Tuesday, December 10, 2013

When It's Too Late

The following is my translation of an article in Olam Katan [a weekly Torah sheet distributed in shuls in Israel] written by a young man named Yehonatan who lost a friend named at the age of 17 in a car accident.

Last week I understood the value of life. I understood that life is a gift and one shouldn't treat it lightly. How much time of my life have I wasted on absolute nonsense.

Last week I understood sadness. I understood that one can submerge into sadness, but one can also channel the sadness and be elevated to the stars.

I understood the value of love. I understood that you have to hug the person you love, to say a nice word even when it is difficult for you. When was the last time I did that? When did I really love?
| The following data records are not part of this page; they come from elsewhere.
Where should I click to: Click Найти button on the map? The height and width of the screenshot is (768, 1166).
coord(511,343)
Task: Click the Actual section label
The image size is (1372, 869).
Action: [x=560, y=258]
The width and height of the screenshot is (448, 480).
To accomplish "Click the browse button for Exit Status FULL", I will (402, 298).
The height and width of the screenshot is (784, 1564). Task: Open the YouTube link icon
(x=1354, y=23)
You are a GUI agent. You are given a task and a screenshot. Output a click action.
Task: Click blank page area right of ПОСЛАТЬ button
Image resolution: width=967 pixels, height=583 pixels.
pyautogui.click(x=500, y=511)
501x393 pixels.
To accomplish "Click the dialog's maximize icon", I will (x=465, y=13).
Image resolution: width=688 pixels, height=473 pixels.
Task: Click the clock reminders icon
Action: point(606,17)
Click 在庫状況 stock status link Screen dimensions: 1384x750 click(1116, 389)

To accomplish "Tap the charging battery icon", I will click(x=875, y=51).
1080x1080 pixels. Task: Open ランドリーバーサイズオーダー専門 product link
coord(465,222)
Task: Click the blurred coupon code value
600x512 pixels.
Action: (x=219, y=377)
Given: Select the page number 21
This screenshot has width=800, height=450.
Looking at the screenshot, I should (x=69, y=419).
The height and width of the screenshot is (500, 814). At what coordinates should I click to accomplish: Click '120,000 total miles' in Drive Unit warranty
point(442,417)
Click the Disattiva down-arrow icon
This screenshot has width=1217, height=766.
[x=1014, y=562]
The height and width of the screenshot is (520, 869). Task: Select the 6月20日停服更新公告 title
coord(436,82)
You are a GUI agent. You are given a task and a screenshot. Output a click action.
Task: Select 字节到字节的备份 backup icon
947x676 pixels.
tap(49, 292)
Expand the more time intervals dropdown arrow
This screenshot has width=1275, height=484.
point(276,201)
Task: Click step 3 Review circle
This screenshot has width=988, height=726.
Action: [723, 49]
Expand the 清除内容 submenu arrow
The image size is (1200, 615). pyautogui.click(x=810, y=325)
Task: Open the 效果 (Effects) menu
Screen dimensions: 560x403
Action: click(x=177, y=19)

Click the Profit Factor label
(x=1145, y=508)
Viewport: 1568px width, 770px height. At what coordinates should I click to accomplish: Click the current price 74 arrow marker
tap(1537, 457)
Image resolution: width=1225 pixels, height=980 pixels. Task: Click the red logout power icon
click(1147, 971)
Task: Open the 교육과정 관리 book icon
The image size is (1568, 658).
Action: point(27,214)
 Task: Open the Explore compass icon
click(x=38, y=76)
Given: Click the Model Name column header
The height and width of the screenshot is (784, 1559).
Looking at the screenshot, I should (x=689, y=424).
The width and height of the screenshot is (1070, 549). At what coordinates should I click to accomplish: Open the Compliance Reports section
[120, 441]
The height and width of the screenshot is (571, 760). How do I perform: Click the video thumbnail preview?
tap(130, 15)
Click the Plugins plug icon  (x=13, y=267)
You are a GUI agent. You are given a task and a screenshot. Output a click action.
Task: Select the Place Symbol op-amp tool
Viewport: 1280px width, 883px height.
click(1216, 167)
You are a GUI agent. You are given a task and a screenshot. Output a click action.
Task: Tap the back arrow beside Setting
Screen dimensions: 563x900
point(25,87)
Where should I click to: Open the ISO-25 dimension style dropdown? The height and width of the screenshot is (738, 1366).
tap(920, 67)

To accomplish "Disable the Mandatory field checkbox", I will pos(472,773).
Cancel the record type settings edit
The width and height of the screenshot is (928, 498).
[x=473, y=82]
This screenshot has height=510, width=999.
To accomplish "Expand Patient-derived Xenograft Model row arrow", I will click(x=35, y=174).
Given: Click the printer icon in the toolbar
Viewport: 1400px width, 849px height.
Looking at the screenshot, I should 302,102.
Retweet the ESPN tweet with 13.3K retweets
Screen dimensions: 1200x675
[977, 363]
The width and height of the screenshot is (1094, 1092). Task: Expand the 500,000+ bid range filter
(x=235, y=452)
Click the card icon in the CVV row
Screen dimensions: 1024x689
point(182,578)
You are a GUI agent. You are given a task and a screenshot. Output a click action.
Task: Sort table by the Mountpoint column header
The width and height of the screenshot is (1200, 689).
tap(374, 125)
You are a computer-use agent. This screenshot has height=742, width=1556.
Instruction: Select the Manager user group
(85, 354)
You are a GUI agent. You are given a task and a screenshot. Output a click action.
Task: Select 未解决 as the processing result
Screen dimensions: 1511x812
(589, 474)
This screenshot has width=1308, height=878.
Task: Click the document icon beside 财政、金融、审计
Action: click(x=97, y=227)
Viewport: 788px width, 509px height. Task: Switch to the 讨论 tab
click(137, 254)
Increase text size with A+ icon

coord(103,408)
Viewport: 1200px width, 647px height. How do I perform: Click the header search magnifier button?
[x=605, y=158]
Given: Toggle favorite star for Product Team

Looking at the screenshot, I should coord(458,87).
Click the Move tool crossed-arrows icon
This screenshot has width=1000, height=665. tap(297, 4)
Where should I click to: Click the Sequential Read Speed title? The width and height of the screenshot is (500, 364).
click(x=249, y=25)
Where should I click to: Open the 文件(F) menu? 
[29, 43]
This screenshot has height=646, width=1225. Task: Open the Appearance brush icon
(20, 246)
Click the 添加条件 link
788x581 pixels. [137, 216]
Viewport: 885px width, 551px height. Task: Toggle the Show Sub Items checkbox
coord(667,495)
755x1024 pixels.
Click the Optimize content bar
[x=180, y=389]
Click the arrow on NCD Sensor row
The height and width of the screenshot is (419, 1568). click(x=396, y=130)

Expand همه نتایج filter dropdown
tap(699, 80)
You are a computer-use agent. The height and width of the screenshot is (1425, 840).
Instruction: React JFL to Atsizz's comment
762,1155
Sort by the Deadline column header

Last week I understood the value of tears and singing from the heart. I understood that there is no better way to express the stormy feelings of the soul than by singing. Or crying. Or both.

I also understood the value of giving. I understood that the greatest joy is to give, not to take. Simply give of yourself. When is the last time I gave of myself to someone with a big smile on my face?

Last week I understood the value of memory. I understood that sometimes the only things that remain with us from a complete lifetime are memories.

Last week I also understood what it means to lose a dear friend. Ribbono Shel Olam, why do we only learn to appreciate something after we lose it.